Sob risco de punição, deputado Francisco Praciano (PT-AM) diz se sentir 'constrangido' em endossar proposta do governo de R$ 545

Andréia Sadi, iG Brasília |

Na contramão da posição do governo federal,  alguns petistas anunciaram que irão votar pelo salário-mínimo de R$ 560 nesta quarta-feira. O deputado federal Francisco Praciano (PT-AM), defende a união com as centrais sindicais e afirmou que não teme punições do partido. O governo defende R$ 545, mas as centrais sindicais apoiam o valor de R$ 560. “Eu me sinto até constrangido de não votar pelo mínimo de R$ 560 com o aumento de salário que tive agora”, disse.

nullEm dezembro, a Câmara aprovou o reajuste do salário dos parlamantares. Os congressistas, que antes ganhavam R$ 16,5 mil, recebem desde 1º de fevereiro R$ 26,7 mil, o teto do funcionalismo – equivalente ao que recebe um ministro do Supremo Tribunal Federal (STF).

O segundo vice-presidente do PT, José Nobre Guimarães, admitiu ao iG nesta quarta que haverá retaliações do partido aos infiéis, embora o partido não tenha fechado questão em torno da proposta do governo. Ainda assim, segundo Guimarães, a punição será decidida após a votação.

“Vamos esperar e ver quais nomes foram contra o governo e decidiremos o que fazer.
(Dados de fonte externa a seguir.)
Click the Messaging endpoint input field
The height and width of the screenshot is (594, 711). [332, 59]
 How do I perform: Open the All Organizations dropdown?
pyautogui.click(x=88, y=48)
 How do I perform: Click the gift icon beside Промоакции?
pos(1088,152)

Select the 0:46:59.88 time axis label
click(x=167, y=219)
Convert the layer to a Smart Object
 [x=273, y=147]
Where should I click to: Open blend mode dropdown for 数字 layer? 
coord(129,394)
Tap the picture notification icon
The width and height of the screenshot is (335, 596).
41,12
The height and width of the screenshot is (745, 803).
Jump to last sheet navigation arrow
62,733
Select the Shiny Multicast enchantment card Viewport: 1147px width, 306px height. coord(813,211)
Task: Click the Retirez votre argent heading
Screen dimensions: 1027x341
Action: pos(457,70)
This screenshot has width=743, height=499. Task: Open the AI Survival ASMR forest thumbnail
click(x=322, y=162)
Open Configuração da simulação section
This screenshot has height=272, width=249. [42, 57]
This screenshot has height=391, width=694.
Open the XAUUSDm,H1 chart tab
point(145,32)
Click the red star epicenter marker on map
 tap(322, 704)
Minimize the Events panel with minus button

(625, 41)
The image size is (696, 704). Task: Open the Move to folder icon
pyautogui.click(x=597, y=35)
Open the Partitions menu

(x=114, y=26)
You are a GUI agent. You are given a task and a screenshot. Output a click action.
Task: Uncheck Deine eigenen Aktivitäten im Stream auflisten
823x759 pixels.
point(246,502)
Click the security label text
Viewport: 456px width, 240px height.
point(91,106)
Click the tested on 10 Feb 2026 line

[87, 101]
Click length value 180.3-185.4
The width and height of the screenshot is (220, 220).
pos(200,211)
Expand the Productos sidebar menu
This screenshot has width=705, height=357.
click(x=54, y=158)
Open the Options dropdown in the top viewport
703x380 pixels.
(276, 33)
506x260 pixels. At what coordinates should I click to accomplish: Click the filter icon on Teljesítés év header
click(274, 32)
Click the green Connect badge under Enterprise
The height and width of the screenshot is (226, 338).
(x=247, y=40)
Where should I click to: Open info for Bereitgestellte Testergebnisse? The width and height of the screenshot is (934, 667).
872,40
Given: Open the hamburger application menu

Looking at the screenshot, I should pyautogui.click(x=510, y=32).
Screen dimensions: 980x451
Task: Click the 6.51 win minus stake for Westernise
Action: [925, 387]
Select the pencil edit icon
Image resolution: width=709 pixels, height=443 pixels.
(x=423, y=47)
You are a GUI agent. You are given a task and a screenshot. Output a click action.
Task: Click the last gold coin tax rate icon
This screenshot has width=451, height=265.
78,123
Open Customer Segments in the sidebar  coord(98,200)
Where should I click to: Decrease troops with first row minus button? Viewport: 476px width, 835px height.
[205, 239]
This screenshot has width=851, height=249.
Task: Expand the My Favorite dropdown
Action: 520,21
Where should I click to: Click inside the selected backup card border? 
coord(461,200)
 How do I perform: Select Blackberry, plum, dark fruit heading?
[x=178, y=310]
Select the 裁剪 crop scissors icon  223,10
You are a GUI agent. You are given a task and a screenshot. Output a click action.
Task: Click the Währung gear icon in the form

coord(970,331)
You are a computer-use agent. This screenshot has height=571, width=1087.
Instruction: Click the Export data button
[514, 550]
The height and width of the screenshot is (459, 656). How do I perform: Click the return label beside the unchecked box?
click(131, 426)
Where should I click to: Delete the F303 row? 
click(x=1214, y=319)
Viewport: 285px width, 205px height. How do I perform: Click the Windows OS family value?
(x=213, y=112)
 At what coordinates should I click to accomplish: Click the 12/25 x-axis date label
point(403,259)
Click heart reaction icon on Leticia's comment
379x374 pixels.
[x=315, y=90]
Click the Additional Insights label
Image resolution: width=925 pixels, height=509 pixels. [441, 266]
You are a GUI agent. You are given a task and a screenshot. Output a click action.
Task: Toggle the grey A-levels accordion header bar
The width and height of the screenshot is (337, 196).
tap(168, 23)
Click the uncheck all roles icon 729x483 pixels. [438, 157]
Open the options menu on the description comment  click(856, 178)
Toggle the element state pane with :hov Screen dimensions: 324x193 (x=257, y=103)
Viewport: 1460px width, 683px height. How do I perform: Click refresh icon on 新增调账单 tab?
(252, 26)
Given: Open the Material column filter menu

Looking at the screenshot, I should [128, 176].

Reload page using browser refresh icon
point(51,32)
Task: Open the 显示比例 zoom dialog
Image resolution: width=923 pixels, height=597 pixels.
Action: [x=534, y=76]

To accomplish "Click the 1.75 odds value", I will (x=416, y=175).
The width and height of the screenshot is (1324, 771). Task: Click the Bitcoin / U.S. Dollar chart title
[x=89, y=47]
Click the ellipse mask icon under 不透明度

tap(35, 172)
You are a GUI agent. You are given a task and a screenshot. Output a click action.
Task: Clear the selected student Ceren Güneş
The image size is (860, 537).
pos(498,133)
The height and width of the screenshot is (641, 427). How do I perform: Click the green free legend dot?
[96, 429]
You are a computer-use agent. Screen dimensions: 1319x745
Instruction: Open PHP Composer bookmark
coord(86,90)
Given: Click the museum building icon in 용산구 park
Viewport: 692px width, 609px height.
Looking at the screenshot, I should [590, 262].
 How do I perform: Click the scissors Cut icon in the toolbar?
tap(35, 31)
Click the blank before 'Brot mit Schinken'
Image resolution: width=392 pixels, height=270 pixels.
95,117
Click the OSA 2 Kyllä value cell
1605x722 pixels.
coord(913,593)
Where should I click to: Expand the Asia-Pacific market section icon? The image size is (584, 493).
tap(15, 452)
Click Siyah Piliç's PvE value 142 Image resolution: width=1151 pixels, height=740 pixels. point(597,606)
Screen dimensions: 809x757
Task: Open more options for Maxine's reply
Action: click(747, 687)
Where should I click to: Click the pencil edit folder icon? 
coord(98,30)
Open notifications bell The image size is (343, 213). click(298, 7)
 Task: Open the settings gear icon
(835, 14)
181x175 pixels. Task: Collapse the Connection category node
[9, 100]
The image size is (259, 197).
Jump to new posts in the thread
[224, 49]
Não sei se expulsão, mas acredito em punições como suspensão do filiado, por exemplo”, prevê Guimarães.

Outro petista que já declarou publicamente que vai contra o governo será Eudes Xavier , do PT do Ceará, conforme relatou a coluna Poder Online . Apesar das dissidências, a maioria do PT, que tem a maior bancada da Casa, deverá votar unida em torno do mínimo. O líder do governo na Câmara, deputado Cândido Vaccarezza (PT-SP), acredita que, pelas contas do governo, os R$ 545 deverão obter uma vantagem de pelo menos 100 votos na votação desta quarta-feira.